*DATA FOR REVIEW:*
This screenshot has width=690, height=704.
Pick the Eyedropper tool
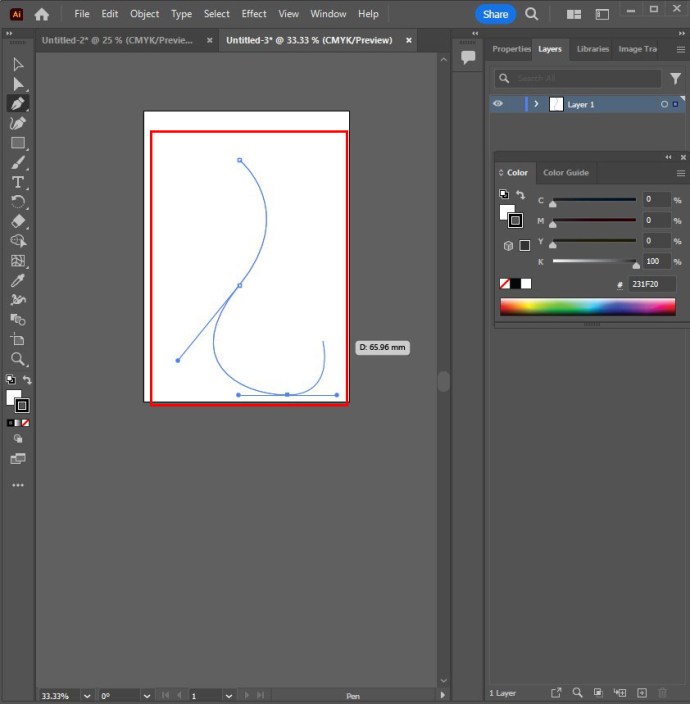[x=18, y=280]
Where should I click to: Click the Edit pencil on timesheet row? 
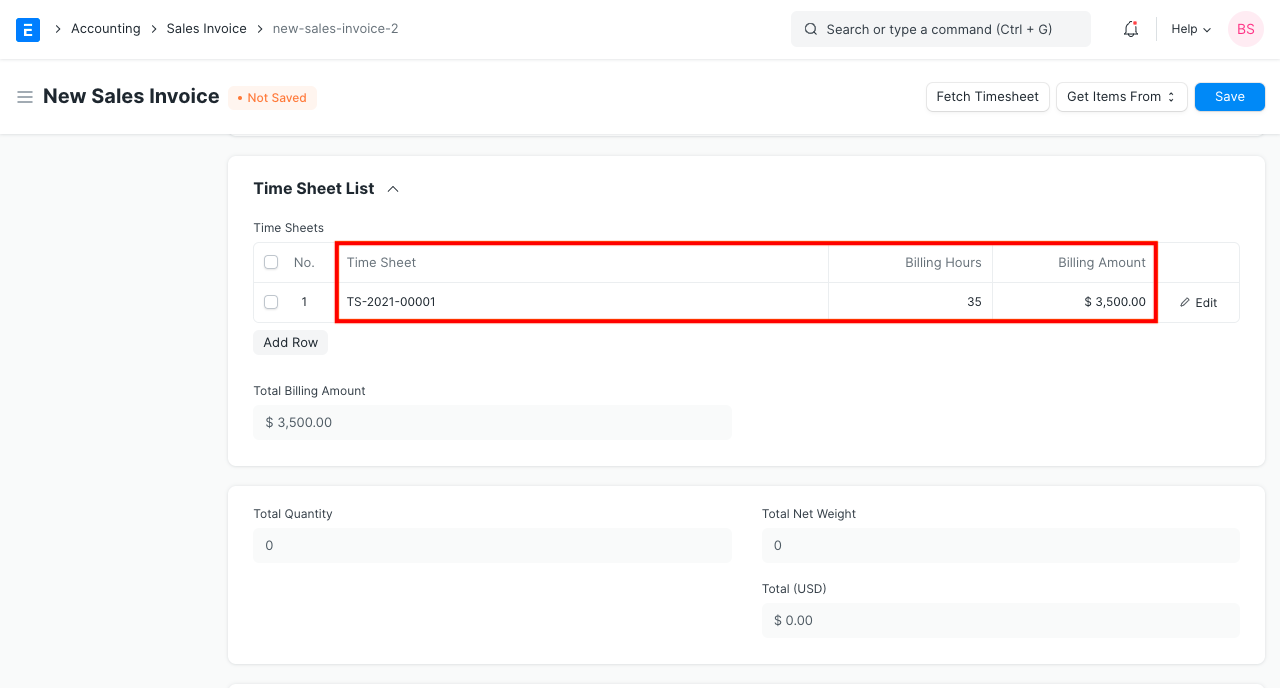click(1199, 302)
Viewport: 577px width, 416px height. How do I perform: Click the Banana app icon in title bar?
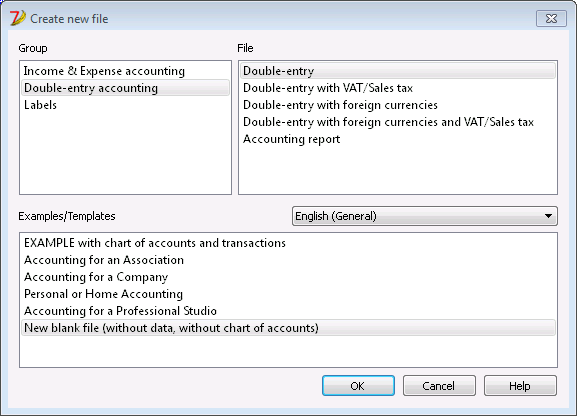tap(17, 18)
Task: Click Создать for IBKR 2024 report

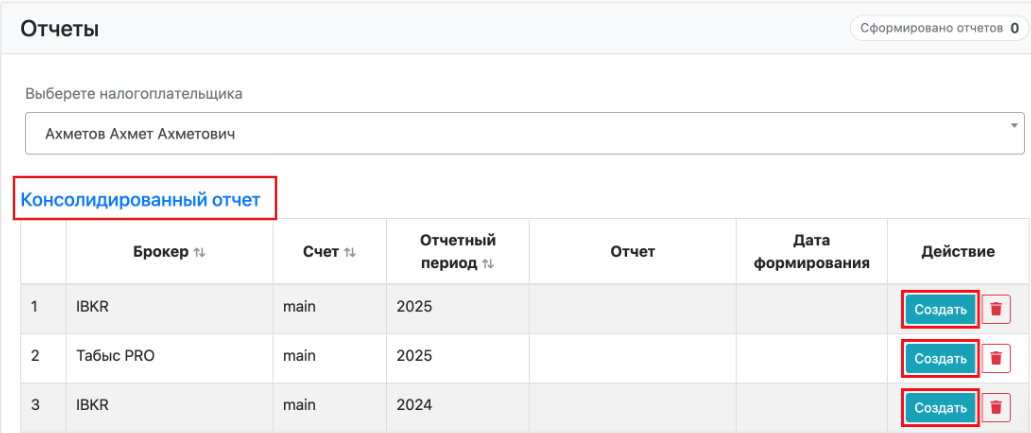Action: pyautogui.click(x=940, y=407)
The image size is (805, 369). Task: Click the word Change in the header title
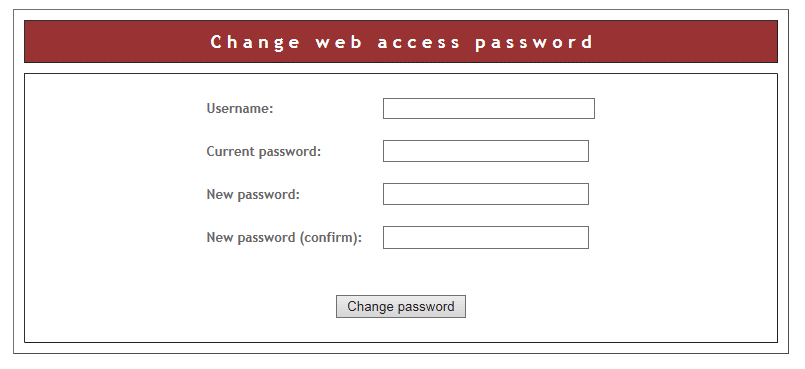[255, 43]
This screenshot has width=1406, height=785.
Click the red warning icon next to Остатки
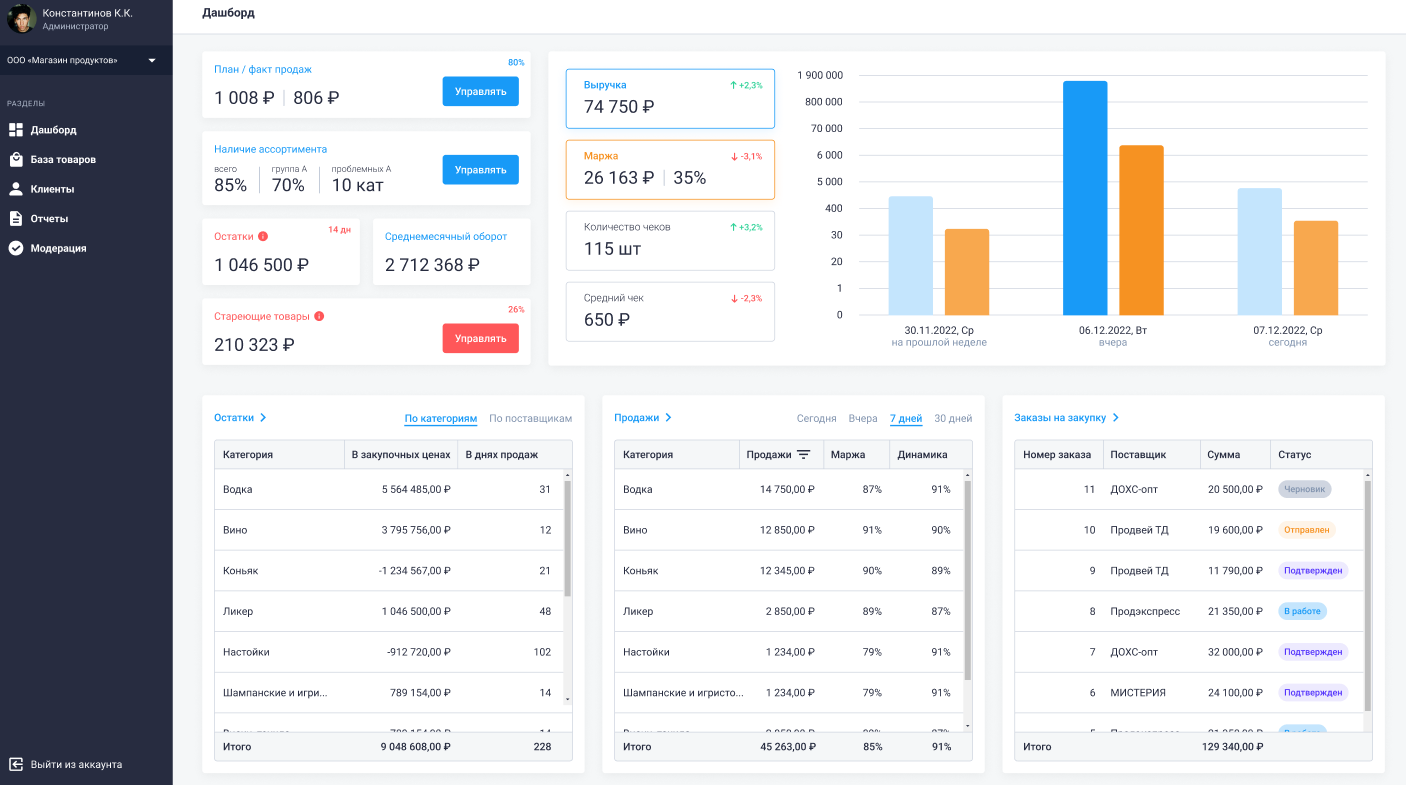click(263, 237)
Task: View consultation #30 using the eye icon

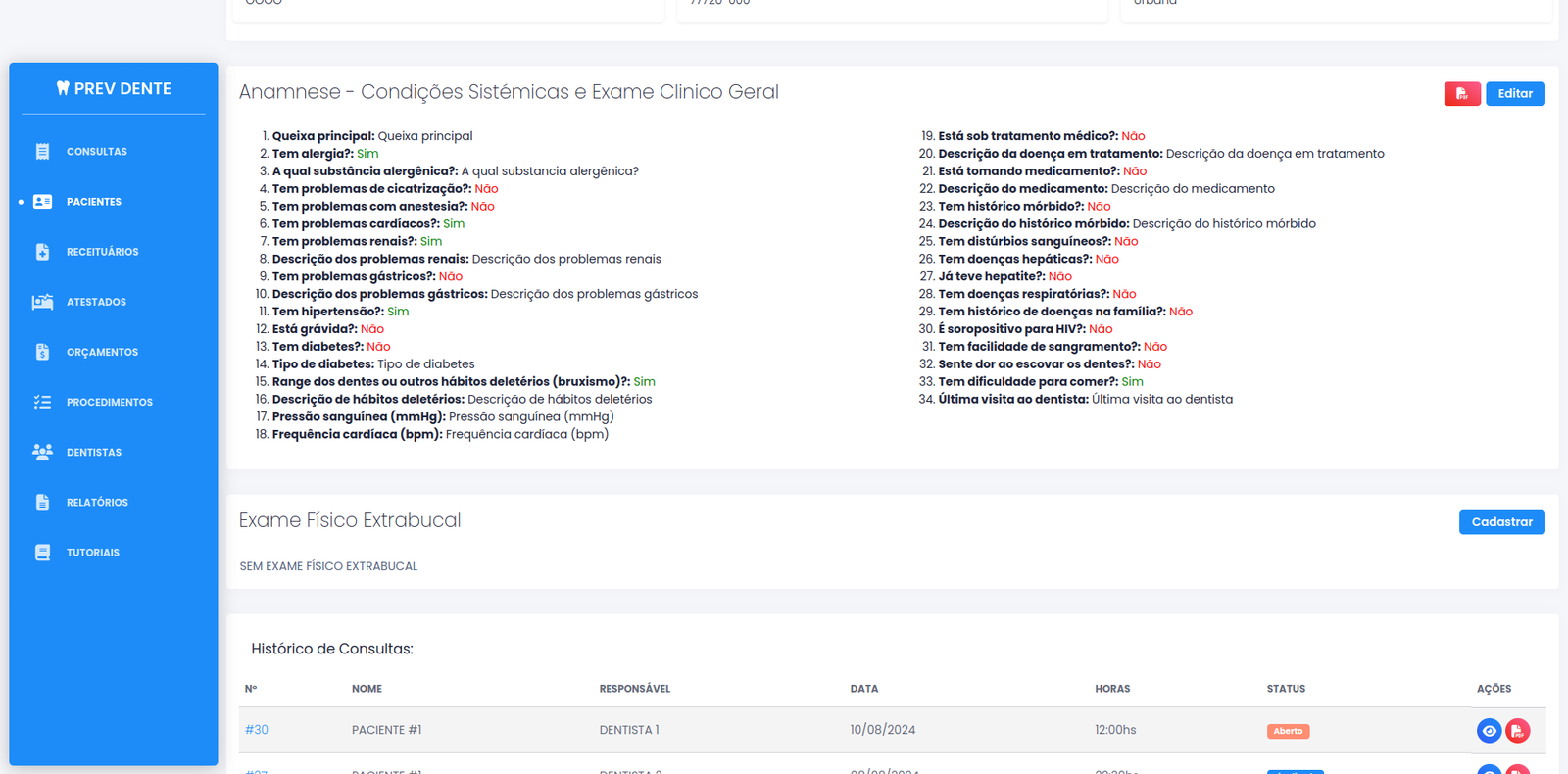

*WHAT YOU SHOULD DO:*
The whole listing above needs to be copied exactly; please keep the pictures out.

*RESPONSE AREA:*
This screenshot has width=690, height=704.
Pick the Eyedropper tool
[x=18, y=280]
Where should I click to: Click the Edit pencil on timesheet row? 
click(1199, 302)
Viewport: 577px width, 416px height. How do I perform: Click the Banana app icon in title bar?
tap(17, 18)
Task: Click Создать for IBKR 2024 report

Action: pyautogui.click(x=940, y=407)
The image size is (805, 369). Task: Click the word Change in the header title
[255, 43]
This screenshot has width=1406, height=785.
Click the red warning icon next to Остатки
click(263, 237)
Task: View consultation #30 using the eye icon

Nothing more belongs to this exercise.